(Data section Opens)

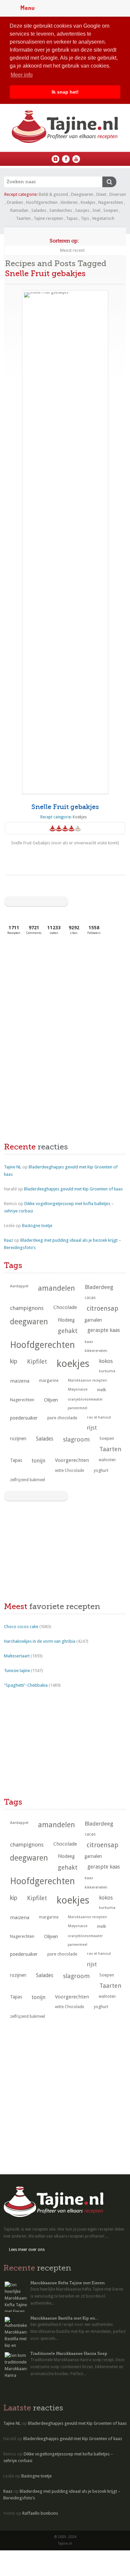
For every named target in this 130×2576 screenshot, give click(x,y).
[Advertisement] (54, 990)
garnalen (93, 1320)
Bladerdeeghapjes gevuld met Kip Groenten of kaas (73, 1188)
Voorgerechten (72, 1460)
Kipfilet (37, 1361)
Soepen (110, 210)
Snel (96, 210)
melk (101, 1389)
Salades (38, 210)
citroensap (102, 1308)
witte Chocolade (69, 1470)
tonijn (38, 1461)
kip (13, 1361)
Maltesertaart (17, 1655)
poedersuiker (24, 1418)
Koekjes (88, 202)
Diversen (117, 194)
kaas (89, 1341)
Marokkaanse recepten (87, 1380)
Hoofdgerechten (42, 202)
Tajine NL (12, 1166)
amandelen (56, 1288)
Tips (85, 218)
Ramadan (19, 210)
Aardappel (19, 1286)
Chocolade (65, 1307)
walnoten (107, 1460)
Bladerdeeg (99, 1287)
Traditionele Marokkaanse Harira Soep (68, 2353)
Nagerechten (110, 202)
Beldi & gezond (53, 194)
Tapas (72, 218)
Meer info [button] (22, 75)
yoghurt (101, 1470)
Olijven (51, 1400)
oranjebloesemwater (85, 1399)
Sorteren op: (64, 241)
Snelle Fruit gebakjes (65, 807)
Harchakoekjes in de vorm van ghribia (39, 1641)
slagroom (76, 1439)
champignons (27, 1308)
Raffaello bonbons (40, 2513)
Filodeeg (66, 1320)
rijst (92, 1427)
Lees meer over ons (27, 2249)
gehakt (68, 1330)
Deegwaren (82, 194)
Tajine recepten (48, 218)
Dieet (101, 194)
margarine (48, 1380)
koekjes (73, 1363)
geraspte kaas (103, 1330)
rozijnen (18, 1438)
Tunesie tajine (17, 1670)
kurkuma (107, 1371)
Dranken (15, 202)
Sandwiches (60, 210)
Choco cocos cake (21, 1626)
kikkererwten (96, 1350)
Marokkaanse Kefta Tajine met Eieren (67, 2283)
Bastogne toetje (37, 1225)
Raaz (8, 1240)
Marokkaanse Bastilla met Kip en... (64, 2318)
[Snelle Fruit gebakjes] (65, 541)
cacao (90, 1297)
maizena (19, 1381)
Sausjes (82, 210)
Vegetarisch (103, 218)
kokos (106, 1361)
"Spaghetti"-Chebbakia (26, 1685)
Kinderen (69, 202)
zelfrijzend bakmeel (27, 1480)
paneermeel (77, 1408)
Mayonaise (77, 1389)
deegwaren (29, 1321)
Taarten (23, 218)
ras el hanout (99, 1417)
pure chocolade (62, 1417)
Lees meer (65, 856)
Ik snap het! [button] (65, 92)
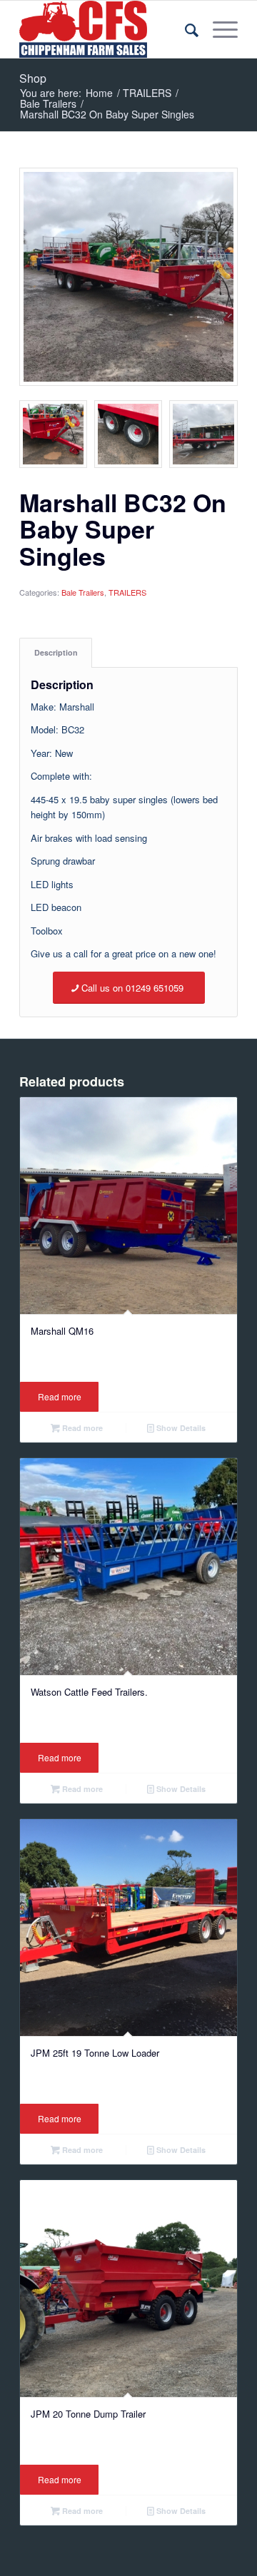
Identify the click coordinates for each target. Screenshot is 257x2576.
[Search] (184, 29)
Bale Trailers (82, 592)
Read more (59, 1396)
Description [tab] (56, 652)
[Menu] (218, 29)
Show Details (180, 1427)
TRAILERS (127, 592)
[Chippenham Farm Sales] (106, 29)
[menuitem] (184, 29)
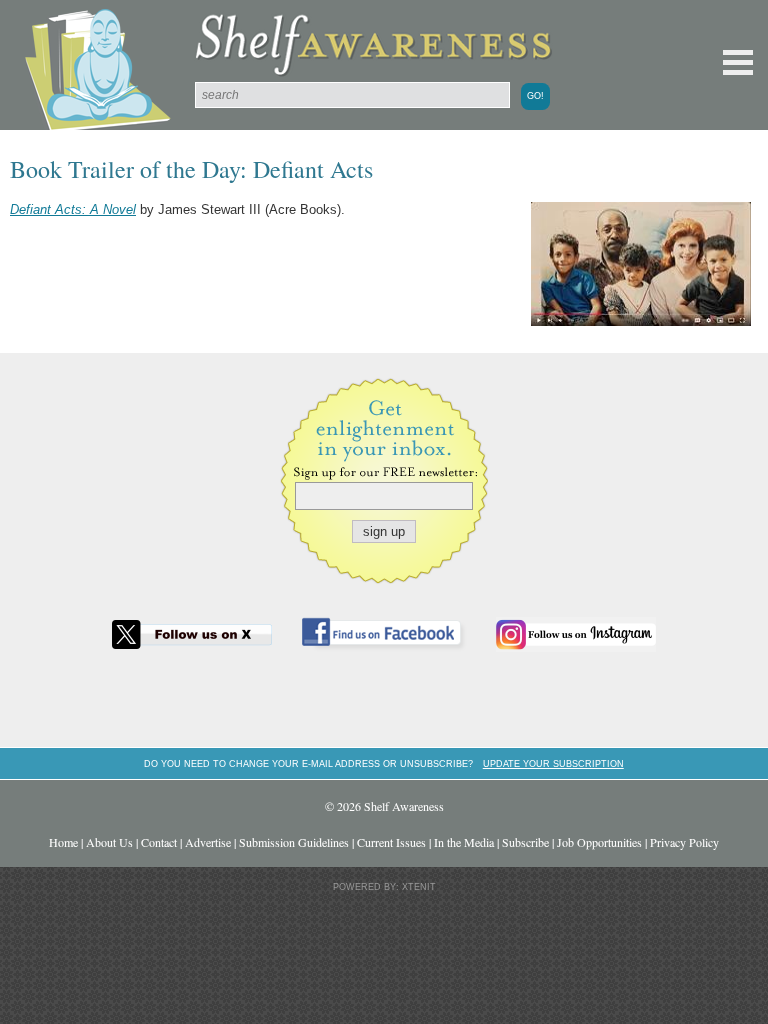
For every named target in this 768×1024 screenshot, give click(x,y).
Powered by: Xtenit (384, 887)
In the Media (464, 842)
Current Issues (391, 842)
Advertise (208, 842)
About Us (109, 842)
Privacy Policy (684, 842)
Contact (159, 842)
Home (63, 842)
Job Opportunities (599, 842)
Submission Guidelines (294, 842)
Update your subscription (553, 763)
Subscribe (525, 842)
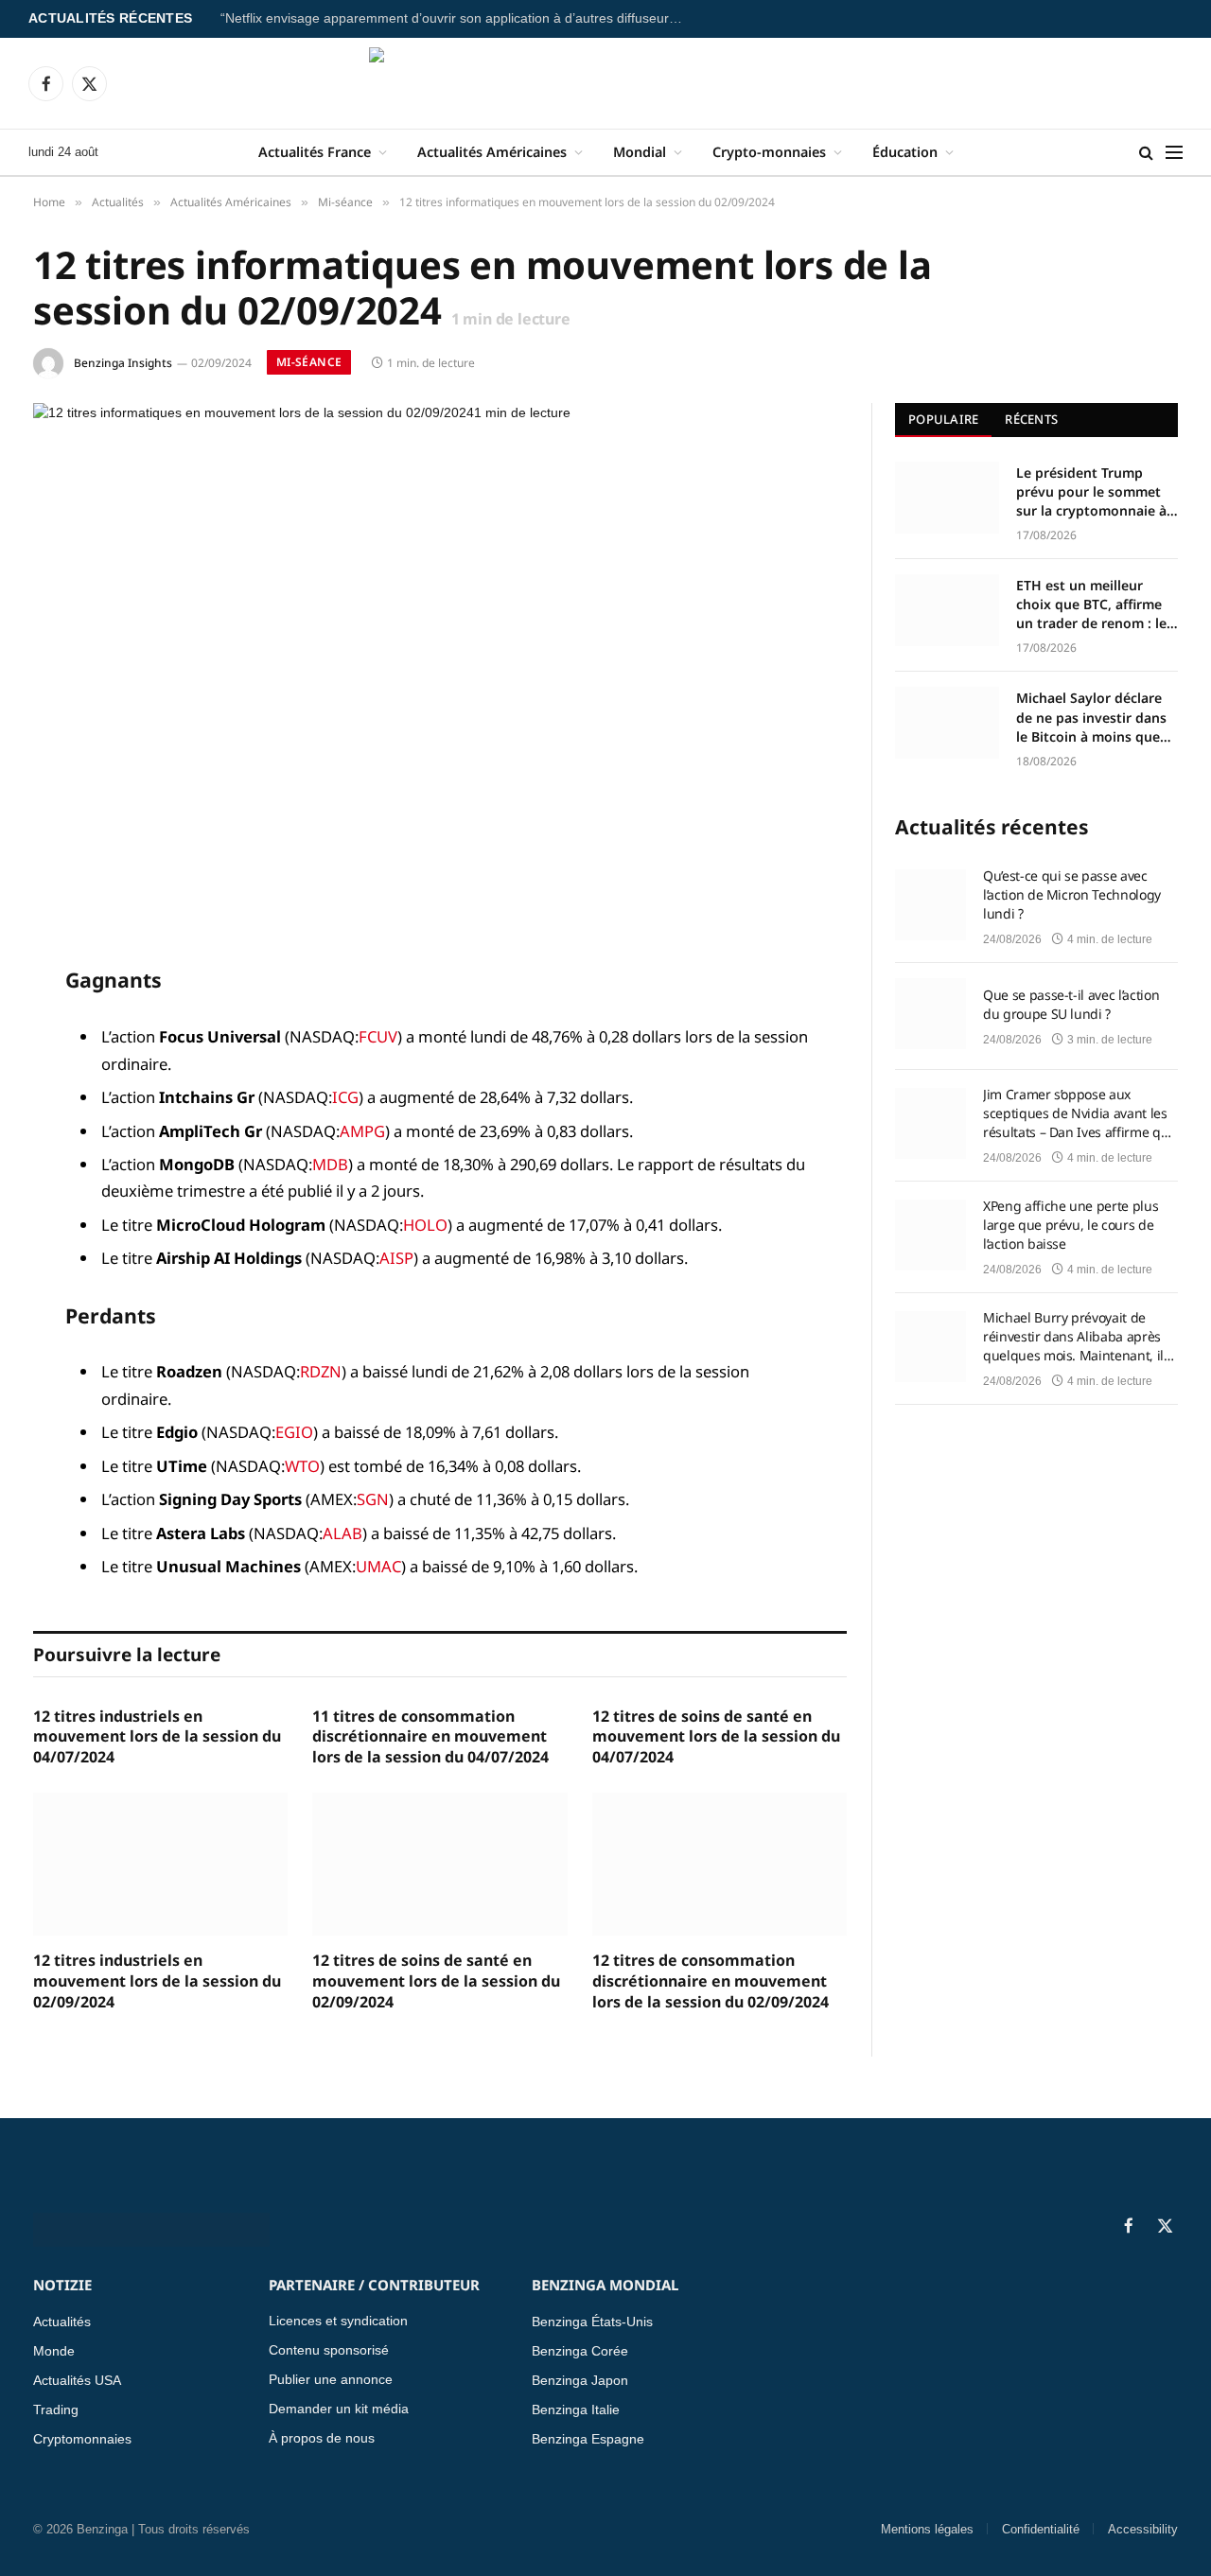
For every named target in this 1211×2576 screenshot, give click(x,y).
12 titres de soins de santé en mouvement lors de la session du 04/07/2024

(Data section Closes)

### What is needed
Only the lines that hold the word "gebakjes" are wanted; each should be pulled from the records.

### Written answer
Snelle Fruit gebakjes (65, 807)
[Snelle Fruit gebakjes] (65, 541)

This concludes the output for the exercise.